■ Source information:
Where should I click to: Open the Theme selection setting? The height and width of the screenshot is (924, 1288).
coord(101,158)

--

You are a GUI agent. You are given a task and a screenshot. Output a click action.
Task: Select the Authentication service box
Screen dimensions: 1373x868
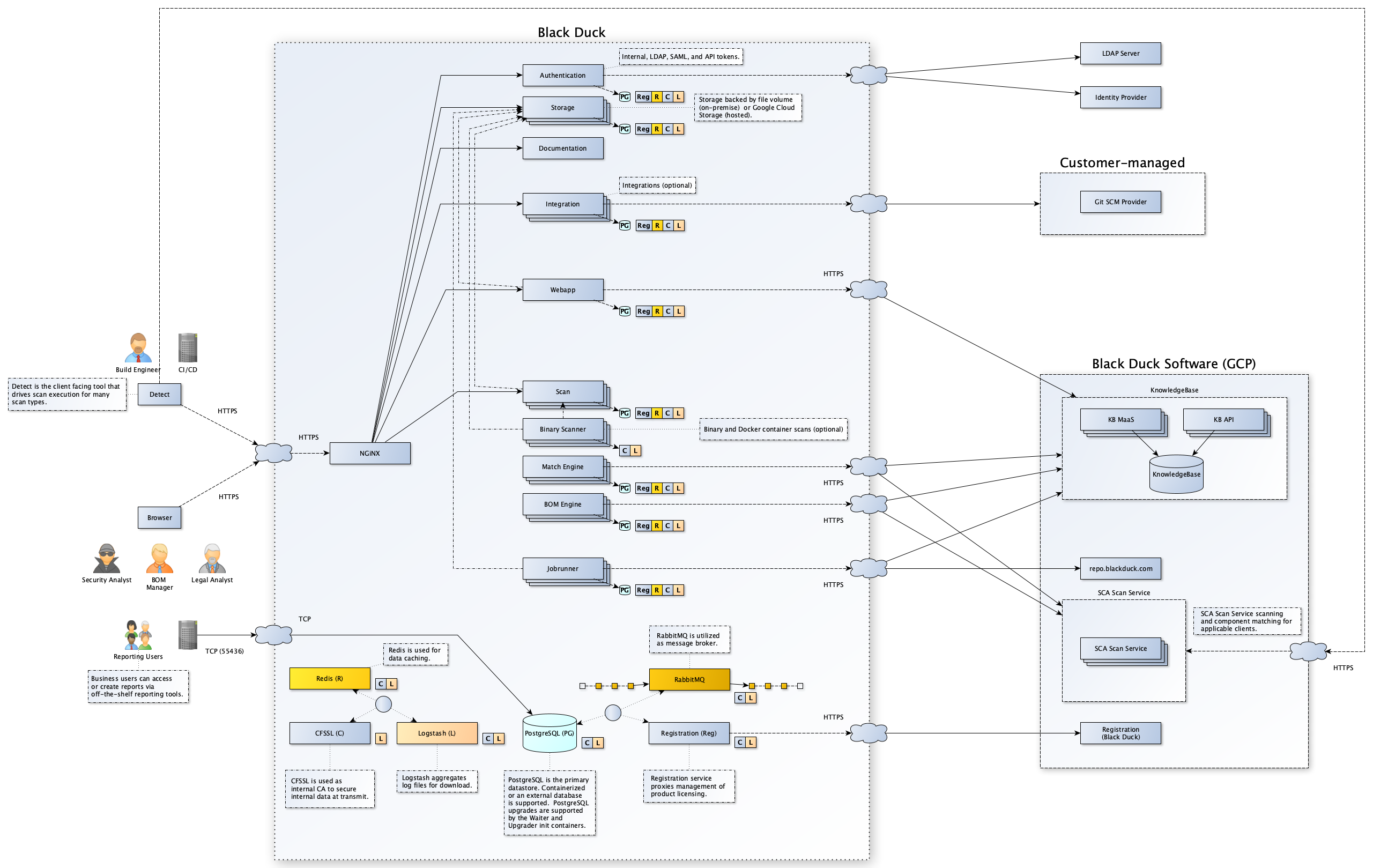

...

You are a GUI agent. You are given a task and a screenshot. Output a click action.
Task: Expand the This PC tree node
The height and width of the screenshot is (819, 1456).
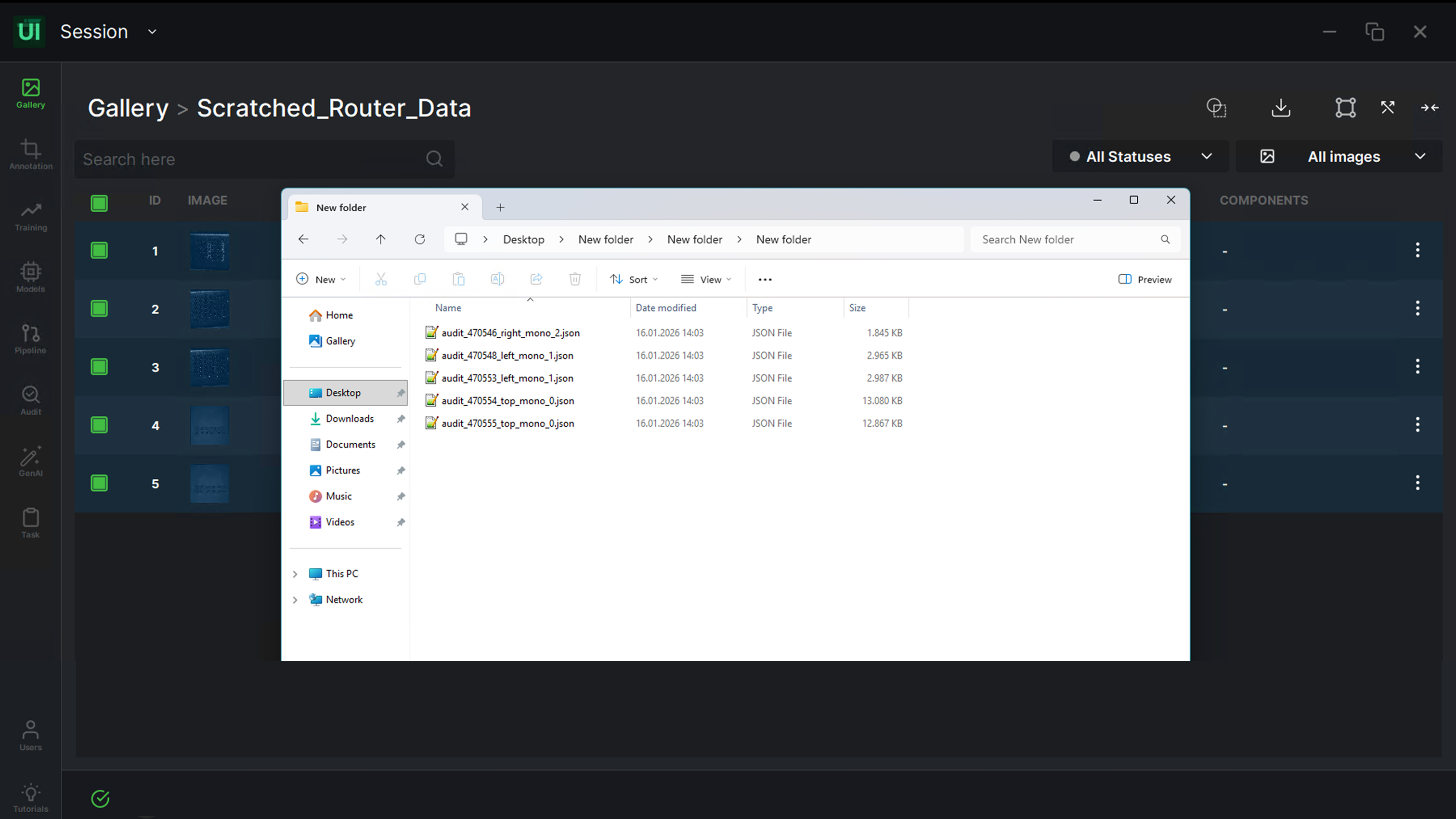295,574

■ What is being asked:
Print exactly the lines above, between the one holding "Task: Select the Authentication service box" and the one holding "Screen dimensions: 1373x868", inclusive, and nothing besides.

■ Response to this exercise:
Task: Select the Authentication service box
Screen dimensions: 1373x868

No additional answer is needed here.